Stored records
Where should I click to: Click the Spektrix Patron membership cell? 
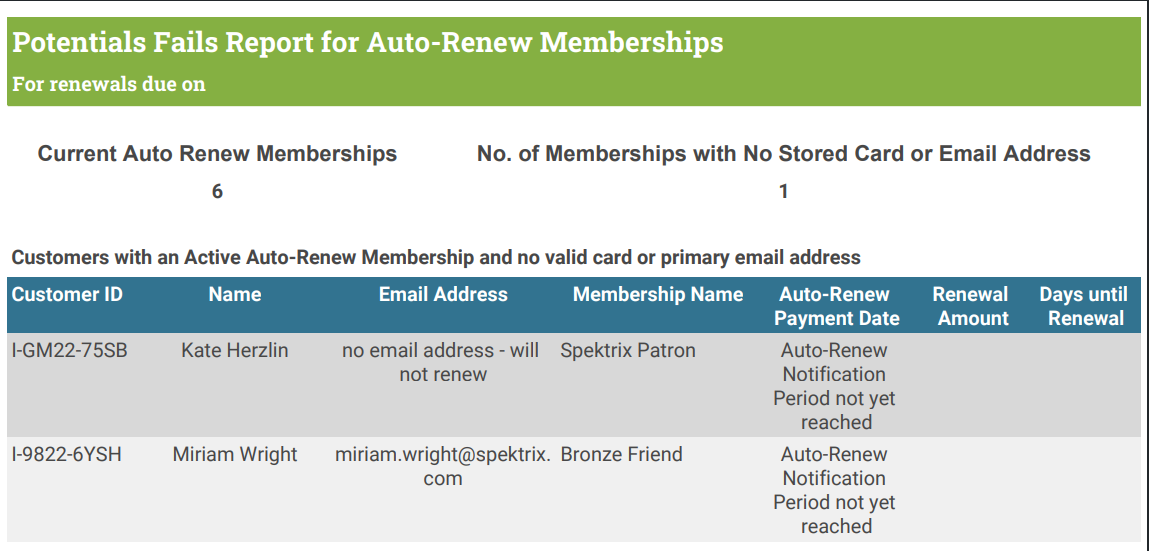click(628, 351)
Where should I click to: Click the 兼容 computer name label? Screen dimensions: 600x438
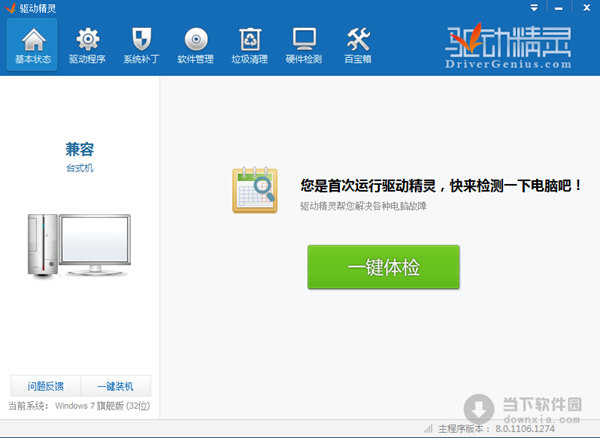[x=80, y=149]
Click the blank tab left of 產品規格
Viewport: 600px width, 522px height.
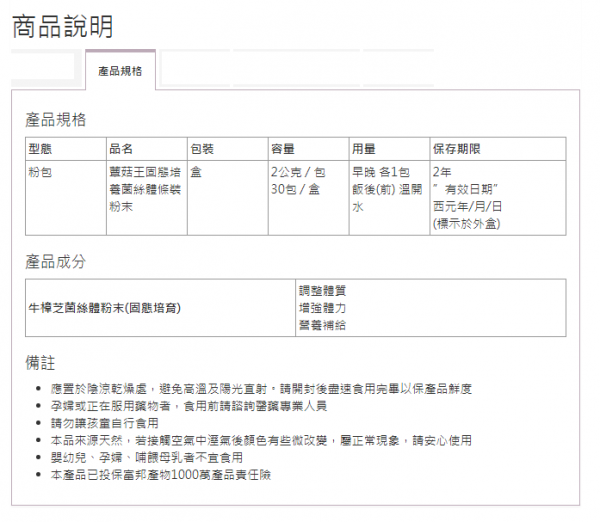(43, 67)
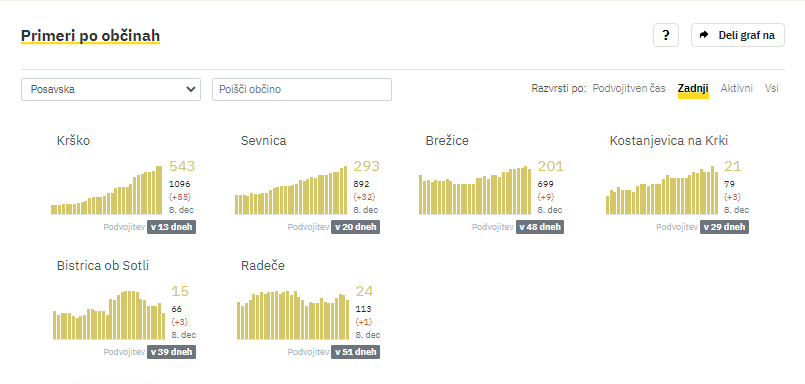Focus the Poišči občino search field
This screenshot has height=384, width=805.
click(x=302, y=89)
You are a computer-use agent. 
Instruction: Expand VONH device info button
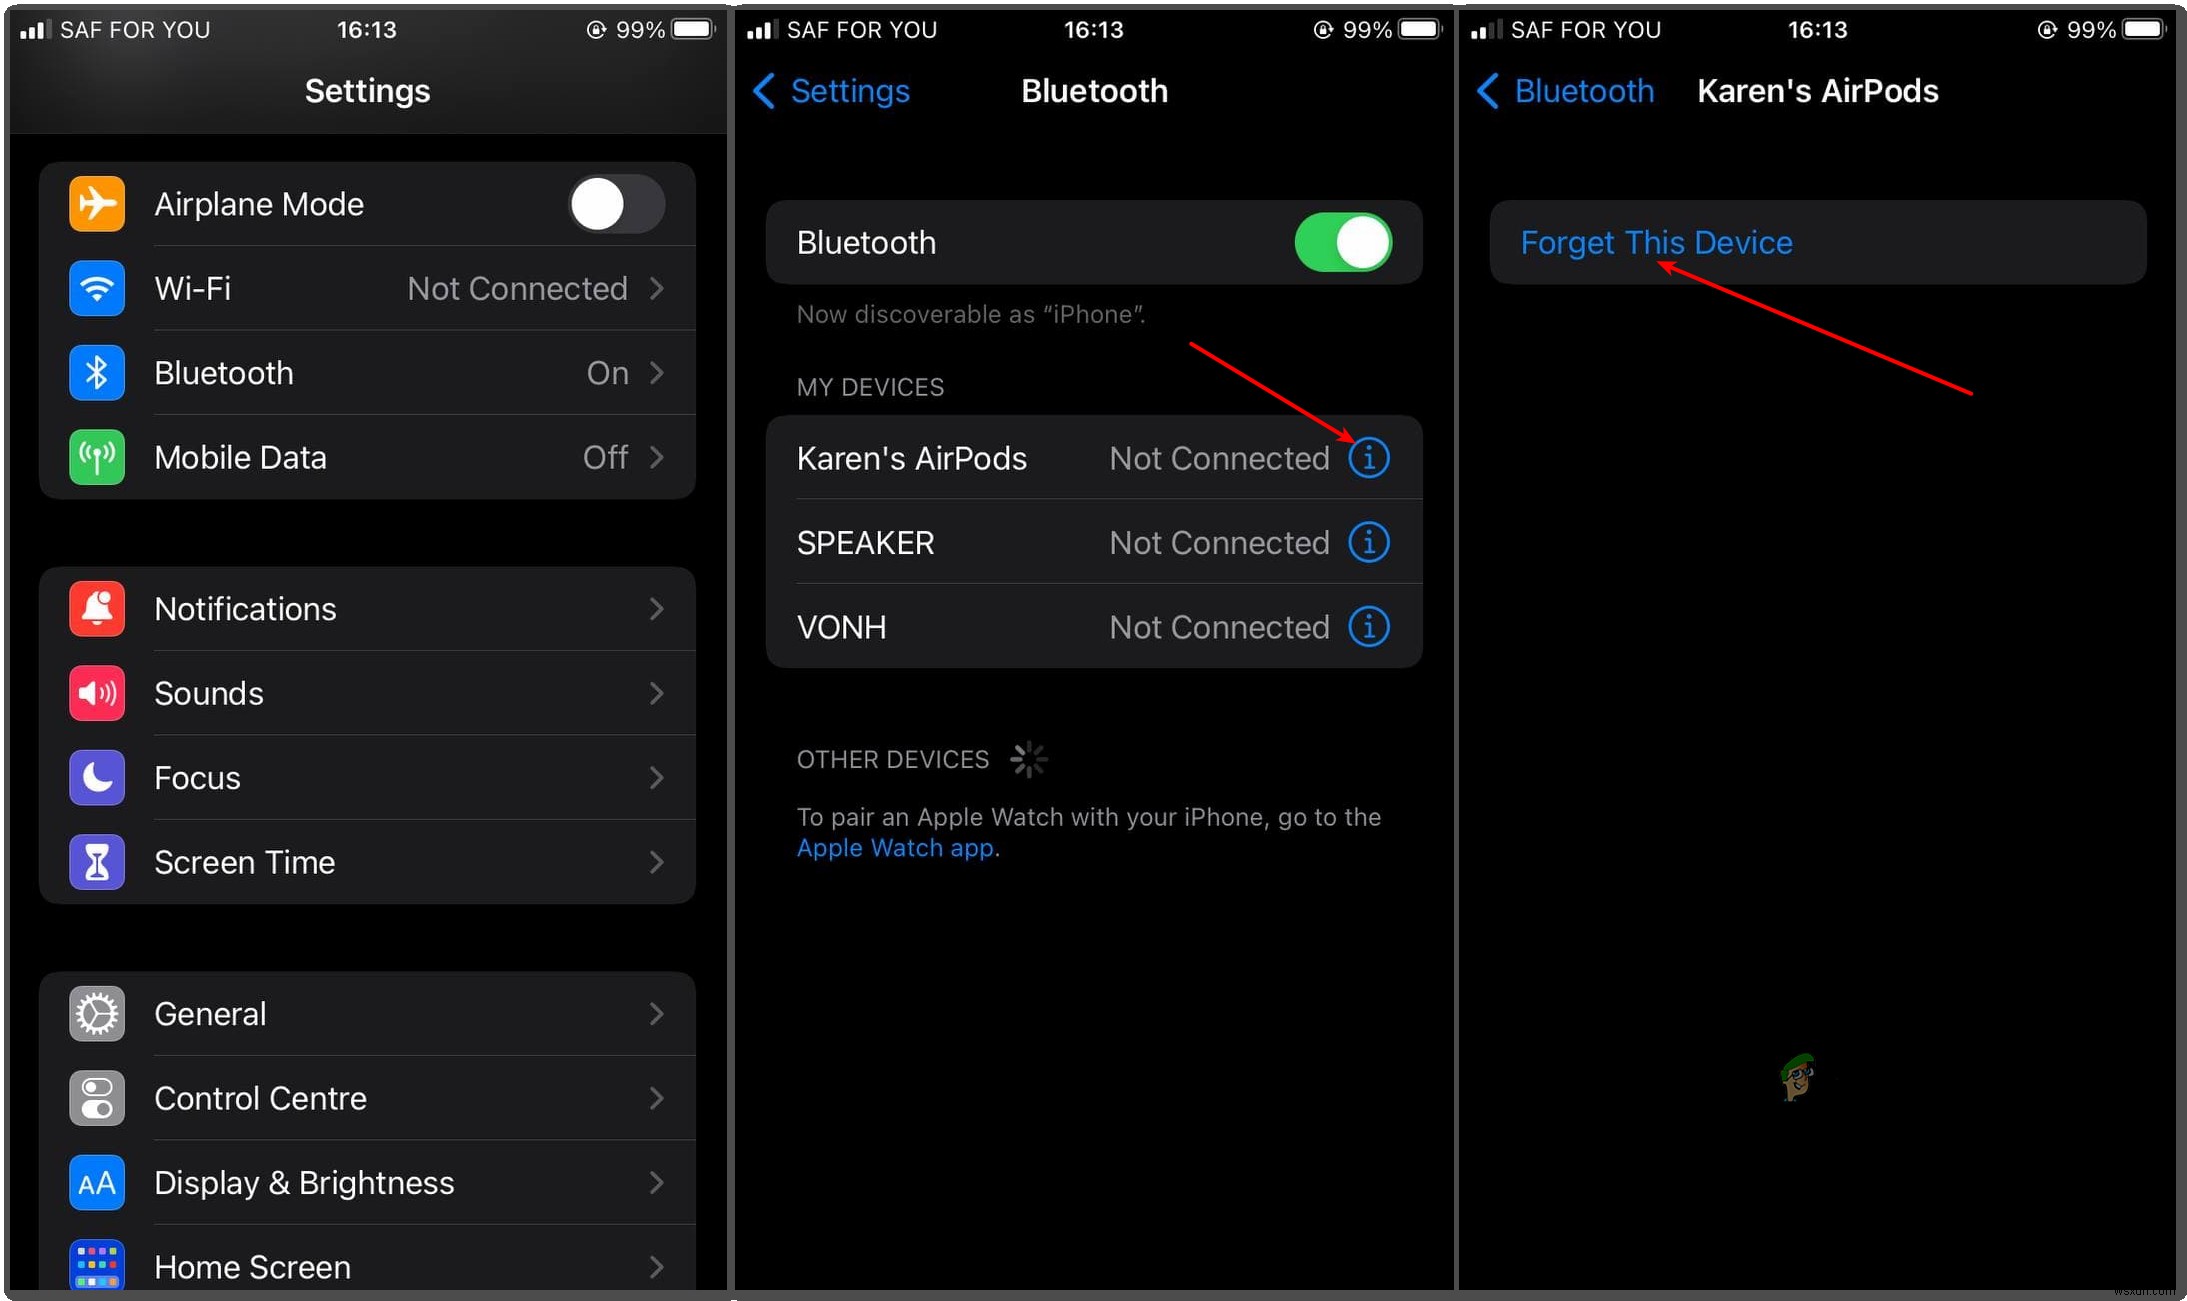pyautogui.click(x=1369, y=626)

Work instruction — Transcribe all of the data above exactly; no picture belongs in the copy.

Reply to the task —
Where should I click to: Click the Spektrix Patron membership cell? 
click(628, 351)
Where should I click to: Click the 兼容 computer name label? Screen dimensions: 600x438
[x=80, y=149]
Click the blank tab left of 產品規格
Viewport: 600px width, 522px height.
(43, 67)
Focus the Poišči občino search field
This screenshot has height=384, width=805.
click(x=302, y=89)
You are a computer-use agent. 
Instruction: Expand VONH device info button
pyautogui.click(x=1369, y=626)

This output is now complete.